600.428: Compiler Writing
Synopsis:
Introduction to compiler design, including lexical analysis, parsing, syntax-directed translation, symbol tables, run-time environments, and program analysis. Students are required to write a compiler as a course project.
Prerequisites:
600.226 (Data Structures).
Enrollment:
Limited to approximately 15 students.
Description:
The subject of "compilers" traditionally covers the process by which some source language, such as "C", is converted to machine code for execution. This includes everything from how to read the source file (lexical analysis and parsing) to figuring out what the source code means (semantics) to making it fast (optimization) to figuring out how to run it (register allocation and code generation).

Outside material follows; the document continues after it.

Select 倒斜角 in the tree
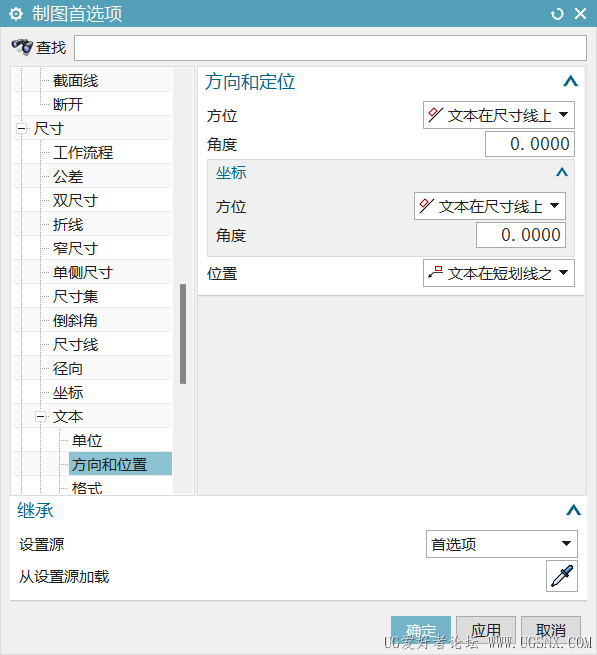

For this semester, I have chosen to adapt this course somewhat in the direction of program analysis. Instead of dealing with optimization, register allocation, and code generation, we will view the "intermediate form" of the program as a data set for exploratory analysis, and examine ways in which this analysis might be usefully performed to find bugs or validate properties of programs. This isn't really as "untraditional" as it sounds, since optimizers and code generators view the program in very much the same way that we will. Some questions we want to be able to ask by the end of the course:
-
I have some sequence of steps that my program is supposed to do, and some other sequences that it is not. Does it actually do them? (Control Flow analysis)
-
There is a particular set of well defined states that my object is supposed to be in over its lifetime. Does the expected evolution of state actually happen? (Typestate analysis)
-
There is some theorem about my program that I would like to formally verify. Why is this hard to do?
Readings:
Required:
Appel: Modern Compiler Implementation in Java, 2nd edition (Cambridge)